Output each line of the listing below as one string in a JSON list. Leave out blank lines and the pictures.

### ENTRIES SHOWN ###

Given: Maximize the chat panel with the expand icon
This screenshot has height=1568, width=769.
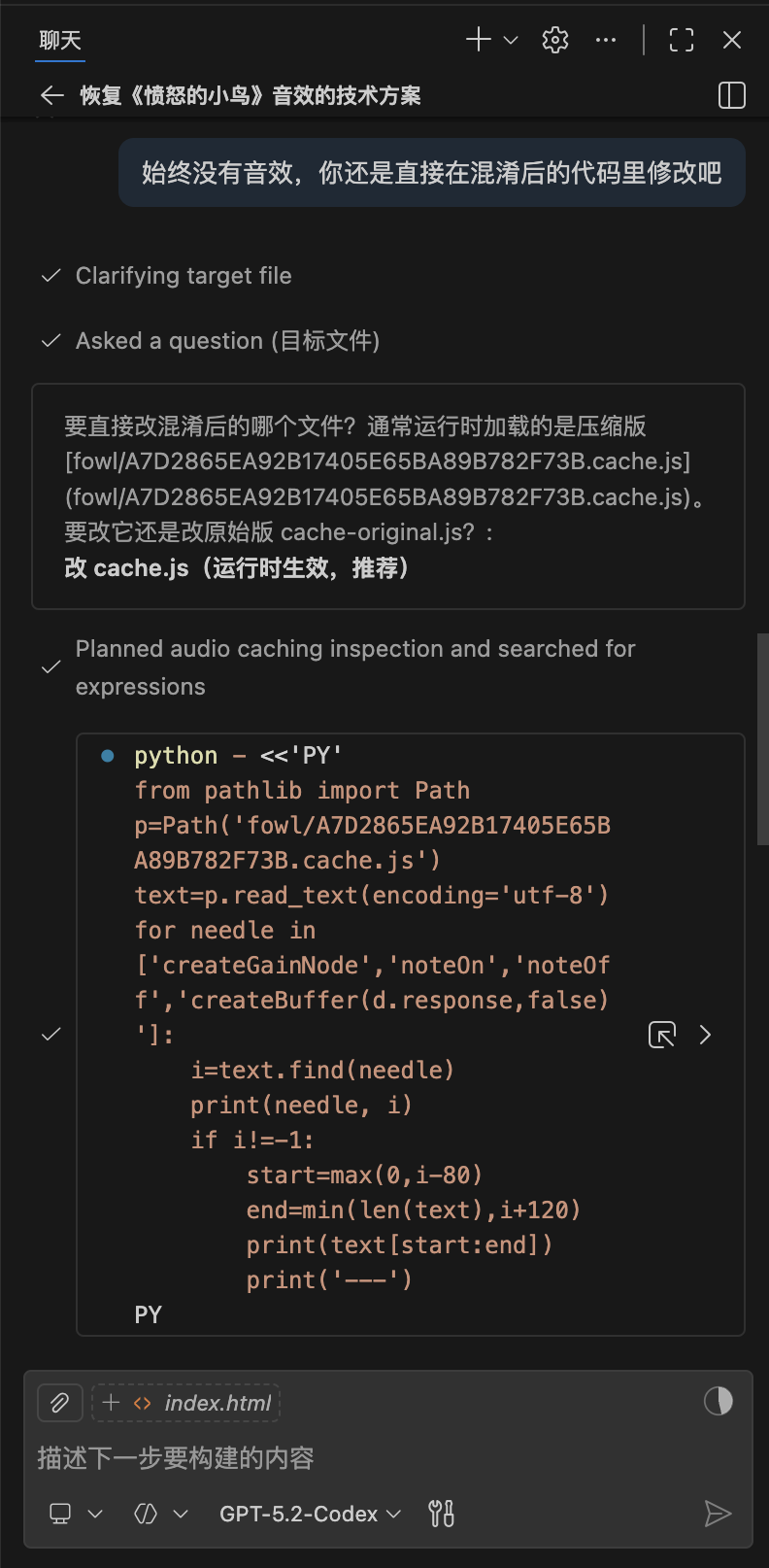Looking at the screenshot, I should click(681, 40).
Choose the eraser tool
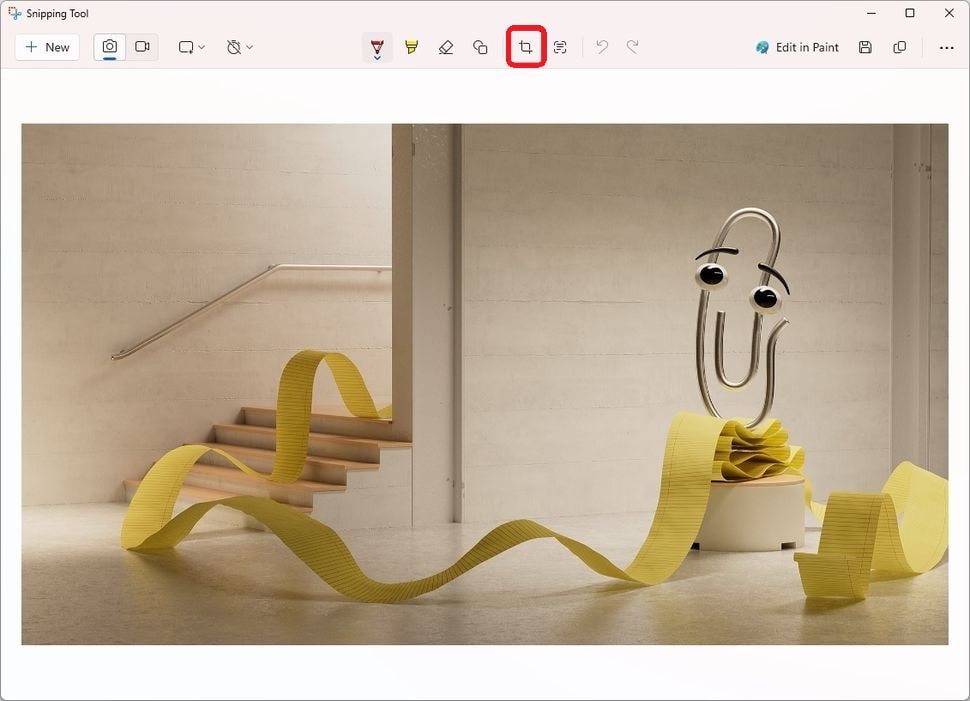This screenshot has width=970, height=701. click(x=445, y=47)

###

• REPLY TO THE TASK
[
  "Given: Maximize the chat panel with the expand icon",
  "This screenshot has height=1568, width=769.",
  "Looking at the screenshot, I should click(681, 40).",
  "Choose the eraser tool",
  "This screenshot has width=970, height=701. click(x=445, y=47)"
]